Topical therapy. Topical corticosteroids and suppositories are ineffective and should be avoided; topical anesthetics are popular, but we do not routinely recommend their use to our patients. Because ischemia has been implicated in the propagation of a chronic fissure, several topical smooth muscle relaxants have been shown to be effective, probably by both lowering resting anal pressure and promoting vasodilatation.

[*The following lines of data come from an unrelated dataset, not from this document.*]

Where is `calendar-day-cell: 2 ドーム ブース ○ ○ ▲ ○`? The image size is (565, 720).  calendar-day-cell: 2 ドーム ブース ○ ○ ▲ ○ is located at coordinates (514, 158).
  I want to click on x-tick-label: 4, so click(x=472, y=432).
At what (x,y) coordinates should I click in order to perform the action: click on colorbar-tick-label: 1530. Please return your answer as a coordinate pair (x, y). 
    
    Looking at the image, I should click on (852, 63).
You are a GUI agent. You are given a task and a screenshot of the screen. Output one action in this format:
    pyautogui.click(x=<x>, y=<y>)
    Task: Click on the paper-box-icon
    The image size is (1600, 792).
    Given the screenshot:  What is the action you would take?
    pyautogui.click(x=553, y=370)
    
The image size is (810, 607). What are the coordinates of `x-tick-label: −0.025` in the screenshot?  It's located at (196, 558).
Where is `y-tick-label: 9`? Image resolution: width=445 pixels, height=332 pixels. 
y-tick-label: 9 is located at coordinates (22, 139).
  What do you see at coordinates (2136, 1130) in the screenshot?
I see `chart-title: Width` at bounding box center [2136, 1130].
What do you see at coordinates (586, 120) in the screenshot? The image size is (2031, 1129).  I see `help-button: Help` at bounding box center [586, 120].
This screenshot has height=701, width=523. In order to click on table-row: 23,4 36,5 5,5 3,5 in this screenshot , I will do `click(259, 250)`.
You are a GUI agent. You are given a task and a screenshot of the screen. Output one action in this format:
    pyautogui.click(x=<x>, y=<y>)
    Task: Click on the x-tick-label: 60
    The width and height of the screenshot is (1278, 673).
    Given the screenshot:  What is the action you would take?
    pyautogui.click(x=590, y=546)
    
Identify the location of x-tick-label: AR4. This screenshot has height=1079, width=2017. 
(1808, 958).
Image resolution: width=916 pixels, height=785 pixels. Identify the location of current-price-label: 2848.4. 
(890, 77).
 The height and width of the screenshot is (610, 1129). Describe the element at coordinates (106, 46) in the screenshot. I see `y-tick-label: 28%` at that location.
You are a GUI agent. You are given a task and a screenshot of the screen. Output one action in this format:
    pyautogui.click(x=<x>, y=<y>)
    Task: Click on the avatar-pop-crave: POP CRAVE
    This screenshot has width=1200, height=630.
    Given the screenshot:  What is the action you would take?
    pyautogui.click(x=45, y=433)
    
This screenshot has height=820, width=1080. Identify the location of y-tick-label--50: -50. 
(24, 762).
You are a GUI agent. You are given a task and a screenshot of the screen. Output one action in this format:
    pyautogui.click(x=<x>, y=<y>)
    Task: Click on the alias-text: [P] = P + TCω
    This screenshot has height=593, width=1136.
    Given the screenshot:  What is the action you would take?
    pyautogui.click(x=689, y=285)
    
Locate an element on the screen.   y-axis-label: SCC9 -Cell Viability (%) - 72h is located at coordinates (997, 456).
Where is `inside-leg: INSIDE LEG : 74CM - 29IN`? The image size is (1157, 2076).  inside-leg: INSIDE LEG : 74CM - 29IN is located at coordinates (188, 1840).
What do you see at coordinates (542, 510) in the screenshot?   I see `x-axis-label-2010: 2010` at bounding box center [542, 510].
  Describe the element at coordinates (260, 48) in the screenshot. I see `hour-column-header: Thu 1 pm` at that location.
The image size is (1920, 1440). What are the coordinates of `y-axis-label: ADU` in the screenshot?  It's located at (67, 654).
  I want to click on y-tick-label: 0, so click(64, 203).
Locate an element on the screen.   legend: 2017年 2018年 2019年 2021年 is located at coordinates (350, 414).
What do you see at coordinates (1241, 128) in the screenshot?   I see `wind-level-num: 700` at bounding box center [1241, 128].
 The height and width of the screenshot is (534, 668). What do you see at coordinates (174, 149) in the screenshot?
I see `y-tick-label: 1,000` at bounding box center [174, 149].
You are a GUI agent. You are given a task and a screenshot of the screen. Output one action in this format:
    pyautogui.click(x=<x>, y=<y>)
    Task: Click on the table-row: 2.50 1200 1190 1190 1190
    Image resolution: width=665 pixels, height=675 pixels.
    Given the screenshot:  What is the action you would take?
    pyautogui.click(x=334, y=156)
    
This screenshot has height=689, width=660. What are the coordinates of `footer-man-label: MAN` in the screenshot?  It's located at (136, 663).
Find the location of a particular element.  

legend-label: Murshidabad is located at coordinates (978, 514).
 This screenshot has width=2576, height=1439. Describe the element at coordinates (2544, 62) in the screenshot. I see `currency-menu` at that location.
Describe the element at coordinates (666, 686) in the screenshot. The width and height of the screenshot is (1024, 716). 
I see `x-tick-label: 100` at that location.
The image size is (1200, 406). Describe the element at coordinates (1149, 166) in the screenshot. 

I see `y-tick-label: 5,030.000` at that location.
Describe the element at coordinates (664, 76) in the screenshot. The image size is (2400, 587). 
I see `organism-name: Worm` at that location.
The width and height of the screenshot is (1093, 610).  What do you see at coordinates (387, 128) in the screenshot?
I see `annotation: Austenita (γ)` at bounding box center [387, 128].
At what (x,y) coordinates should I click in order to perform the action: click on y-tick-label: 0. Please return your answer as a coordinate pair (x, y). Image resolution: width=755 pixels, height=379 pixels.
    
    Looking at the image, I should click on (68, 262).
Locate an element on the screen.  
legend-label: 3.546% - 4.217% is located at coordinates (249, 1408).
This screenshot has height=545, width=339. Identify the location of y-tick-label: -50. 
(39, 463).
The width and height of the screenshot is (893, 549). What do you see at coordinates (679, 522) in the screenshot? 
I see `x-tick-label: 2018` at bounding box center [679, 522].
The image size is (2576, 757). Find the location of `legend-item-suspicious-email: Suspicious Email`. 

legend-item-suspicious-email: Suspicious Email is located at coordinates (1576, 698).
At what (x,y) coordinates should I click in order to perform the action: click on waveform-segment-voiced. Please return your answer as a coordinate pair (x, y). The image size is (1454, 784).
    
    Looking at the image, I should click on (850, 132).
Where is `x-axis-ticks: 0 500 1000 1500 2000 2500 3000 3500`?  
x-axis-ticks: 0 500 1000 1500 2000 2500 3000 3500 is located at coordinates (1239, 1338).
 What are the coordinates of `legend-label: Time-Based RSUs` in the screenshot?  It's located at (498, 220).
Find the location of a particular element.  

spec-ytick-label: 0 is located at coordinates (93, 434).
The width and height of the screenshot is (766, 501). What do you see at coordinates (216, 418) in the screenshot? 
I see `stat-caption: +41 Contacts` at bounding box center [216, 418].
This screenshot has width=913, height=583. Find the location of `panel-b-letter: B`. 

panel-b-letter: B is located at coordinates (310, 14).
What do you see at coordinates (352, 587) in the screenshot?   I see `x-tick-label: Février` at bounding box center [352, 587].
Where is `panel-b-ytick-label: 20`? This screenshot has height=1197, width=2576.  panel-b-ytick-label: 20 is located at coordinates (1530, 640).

We find that topical diltiazem (2% gel) may relieve the pain and spasm and promotes healing. Topical nitroglycerin (0.2% cream applied twice daily) has been used with success; however, we have found that recurrence is common and patients often complain of headaches that accompany its use.
When surgery is needed. If the fissure does not heal or if the pain does not diminish substantially over the next 2 to 3 weeks, a more aggressive approach is justified. In addition, the presence of a sentinel pile and a hypertrophied anal papilla implies that the fissure is a chronic problem that is unlikely to respond to nonsurgical treatments (Figure 1).
The internal anal sphincter resides immediately beneath the anoderm and thus actually forms the base of a deep fissure. The internal sphincter becomes relatively rigid in a patient with a chronic anal fissure, a condition that seems to be associated with fibrosis of a portion of the sphincter. This rigidity of a portion of the internal sphincter can be appreciated by digital examination of the anal canal, but the pain associated with the fissure usually mandates that a local anesthetic be administered before such an examination. Relief of this rigidity is provided by internal anal sphincterotomy, a procedure that is nearly always curative.